Quand on a quitté le registre du ressentiment politique et de l'obscure jalousie paternelle, une fois admise sa volonté de demeurer à toute force sur une scène dont il ne parvient pas à tolérer qu'elle soit dorénavant dévolue à d'autres, on n'est pas à court. Il met toujours à notre disposition une ou deux provocations qui, entre droit et liberté d'expression, nous obligent à condamner sans nuance ou, ce que je préfère, à réfléchir sur ce qu'une société doit accepter au nom de la démocratie ou refuser.

JMLP a éprouvé le besoin de réitérer des propos qui avaient déjà fait scandale. Au mois d'avril de cette année, il a répété, face à Jean-Jacques Bourdin qui a décidément l'art de faire surgir le sulfureux de la bouche de certains de ses invités, que "les chambres à gaz étaient un détail de l'histoire de la Seconde Guerre mondiale" (BFMTV-RMC, Le Figaro).

A la suite d'une enquête, JMLP a été renvoyé devant le tribunal correctionnel de Paris pour contestation de crime contre l'humanité.

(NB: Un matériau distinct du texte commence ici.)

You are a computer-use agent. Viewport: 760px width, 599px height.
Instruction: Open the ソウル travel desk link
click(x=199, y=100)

On aurait pu considérer que c'était faire beaucoup d'honneur à l'entêtement sénile que d'en tirer des conclusions à charge. Je suis persuadé qu'à partir d'un certain niveau d'incohérence et d'âge, l'indifférence, de la part des institutions, n'est pas la pire méthode. Pour des personnalités comme celle de JMLP, la sanction serait déjà inscrite dans le désintérêt apparent.

Mais, puisque le parquet de Paris a adopté une démarche plus classique, il ne me semble pas inutile d'analyser exactement, en droit comme en liberté, ce que signifie ce "détail de la Seconde Guerre mondiale".

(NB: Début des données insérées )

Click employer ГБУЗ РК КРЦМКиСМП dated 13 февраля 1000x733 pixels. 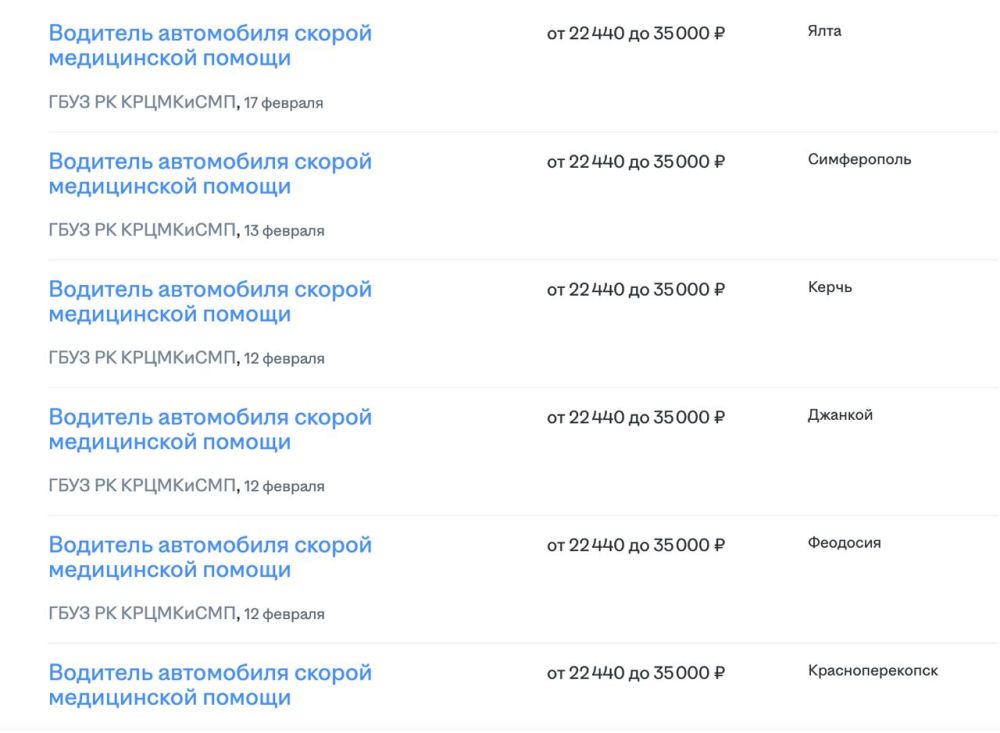pyautogui.click(x=142, y=230)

La contestation du crime contre l'humanité, qui lui est reprochée, ne paraît pas caractérisée car JMLP, à ma connaissance, n'a jamais mis en cause, explicitement et immédiatement, la réalité et l'ampleur de l'extermination des Juifs. Les délires de Faurisson n'ont jamais été les siens même si on a vite fait de qualifier de négationnistes ceux qui s'attachent seulement à défendre la liberté de la recherche historique sur n'importe quel sujet.

Pourquoi JMLP est-il alors, à cause de ce "détail", tout de même incriminé pour ce délit ? "Les chambres à gaz, détail de la Seconde Guerre mondiale" - cette affirmation réduisant cette terrifiante modalité technique d'extermination consubstantielle au crime contre l'humanité à une simple péripétie de la guerre aurait-elle été, pour lui, une manière perverse et masquée de nier l'existence de la Shoah ?

Strictement, cette interprétation prêtant aux pensées ou aux provocations des intentions implicites, des desseins secrets est infiniment dangereuse pour la liberté d'expression.

Ce qui est insupportable pour l'humanisme est de n'avoir pas toujours le secours, le recours du droit pour étayer son indignation. Le scandale suscité par le caractère choquant d'un écrit ou d'une parole se sentirait désarmé et orphelin si une poursuite et, plus tard, une condamnation ne venaient pas le légitimer pénalement.

Pourtant, à bien appréhender cette obsession renouvelée par JMLP, elle est en effet coupable mais seulement - et ce n'est pas mince - parce qu'elle constitue un crime contre la lucidité intellectuelle, la pertinence historique et, plus globalement, le bon sens. Faut-il pour autant, à cause de ces offenses à la rationalité et à la justesse, les enserrer obligatoirement dans un corset répressif, surtout à partir du moment où le droit, pour s'adapter à ce que moralement on accable, doit être forcé ?

Je ne me fais aucune illusion.

JMLP sera condamné pour contestation de crime contre l'humanité au lieu de l'être, par la conscience publique, pour bêtise et constance dans l'absurde. Ce ne sera pas un drame. Cela ajoutera à son tableau déjà chargé et aggravera sa propension suicidaire, sur les plans politique, intellectuel et historique, à préférer l'affirmation désespérée de soi à la vérité et à l'effacement bienvenu.

On voit bien, à partir de cet exemple, pourquoi la liberté d'expression est mise en péril.

Parce que, pour une institution, le pouvoir ou la justice, il est tellement facile, évident, confortable, gratifiant, rapide d'aller vers la qualification pénale et la sanction. Alors qu'il est épuisant, dangereux, imprudent et difficile de favoriser la rectitude et, très modestement, de sauver la République à chaque fois qu'on échappe au réflexe et au préjugé au bénéfice de l'esprit critique.

Et libre.

Pour JMLP ou pour qui que ce soit d'autre.